Prevalence of Suicidality in Focal and Generalized Dystonia: A Critical and Unrecognized Problem

Several studies have emphasized the importance of neuropsychiatric abnormalities in idiopathic dystonia.1,2 Anxiety, depression, and obsessive-compulsive disorders are the most common ones. Psychiatric disorders may begin 18.4 ± 13.9 years before the onset of motor symptoms, and in 1 focal dystonia study, they were present in 57.3% of patients.3 The reported prevalence, however, may vary according to the type of focal dystonia.

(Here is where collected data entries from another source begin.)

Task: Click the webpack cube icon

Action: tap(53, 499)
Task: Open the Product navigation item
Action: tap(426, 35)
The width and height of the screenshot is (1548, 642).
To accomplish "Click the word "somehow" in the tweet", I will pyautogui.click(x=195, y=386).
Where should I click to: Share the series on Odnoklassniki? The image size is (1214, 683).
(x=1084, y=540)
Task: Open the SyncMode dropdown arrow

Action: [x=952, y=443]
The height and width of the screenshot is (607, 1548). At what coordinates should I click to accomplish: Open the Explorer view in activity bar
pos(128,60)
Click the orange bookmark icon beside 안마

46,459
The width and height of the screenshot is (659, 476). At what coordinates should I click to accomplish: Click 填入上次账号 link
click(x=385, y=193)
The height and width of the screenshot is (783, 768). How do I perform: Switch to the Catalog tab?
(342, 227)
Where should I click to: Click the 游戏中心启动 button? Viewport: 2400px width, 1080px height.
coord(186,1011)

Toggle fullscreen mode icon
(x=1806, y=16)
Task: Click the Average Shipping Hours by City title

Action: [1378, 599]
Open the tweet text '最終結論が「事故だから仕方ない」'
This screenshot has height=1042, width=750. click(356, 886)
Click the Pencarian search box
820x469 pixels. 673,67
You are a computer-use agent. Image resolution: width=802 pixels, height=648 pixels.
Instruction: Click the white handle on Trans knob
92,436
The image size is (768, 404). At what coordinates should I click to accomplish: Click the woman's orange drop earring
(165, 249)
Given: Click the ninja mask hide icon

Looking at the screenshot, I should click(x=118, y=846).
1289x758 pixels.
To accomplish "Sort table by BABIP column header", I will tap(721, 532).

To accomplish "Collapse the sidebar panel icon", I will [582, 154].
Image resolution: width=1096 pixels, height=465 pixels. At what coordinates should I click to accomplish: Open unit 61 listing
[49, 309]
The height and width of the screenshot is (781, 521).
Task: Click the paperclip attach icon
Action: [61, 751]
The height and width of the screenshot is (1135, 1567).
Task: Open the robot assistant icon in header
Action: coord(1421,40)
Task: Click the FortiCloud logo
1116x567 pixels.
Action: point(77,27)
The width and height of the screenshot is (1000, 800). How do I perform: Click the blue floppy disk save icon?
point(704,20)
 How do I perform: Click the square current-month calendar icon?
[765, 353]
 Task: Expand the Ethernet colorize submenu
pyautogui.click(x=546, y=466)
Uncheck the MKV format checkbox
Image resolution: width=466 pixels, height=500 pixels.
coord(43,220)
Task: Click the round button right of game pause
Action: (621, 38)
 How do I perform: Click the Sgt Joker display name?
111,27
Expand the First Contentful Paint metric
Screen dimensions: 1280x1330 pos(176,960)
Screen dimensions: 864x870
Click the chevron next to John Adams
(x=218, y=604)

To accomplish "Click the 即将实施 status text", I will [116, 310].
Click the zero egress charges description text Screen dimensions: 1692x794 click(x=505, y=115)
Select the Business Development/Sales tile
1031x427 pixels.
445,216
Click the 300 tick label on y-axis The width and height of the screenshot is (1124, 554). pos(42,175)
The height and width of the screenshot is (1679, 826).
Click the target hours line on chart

With cervical dystonia, 25.3% to 83.6% of patients will have a psychiatric disorder at some point in their lives; in blepharospasm, 67.7% to 71%; and in spasmodic dysphonia, between 37% and 42%.2 Most studies reveal no correlation between the severity of dystonia and a psychiatric disorder, raising the possibility that the high prevalence of lifetime psychiatric comorbidity might be a primary rather than a secondary phenomenon in focal dystonia.1,4 In addition, results of some generalized dystonia studies suggest that major depressive disorders may not arise primarily from motor disability but rather are linked to the DYT1 dystonia mutation.5 Neuropsychiatric disorders in dystonia significantly affect quality of life, which correlates with depression and anxiety.1,2 Although the prevalence of neuropsychiatric disorders in dystonia is greater than in age- and sex-matched controls, the risk and the incidence of suicidal behavior among patients with dystonia have not been investigated.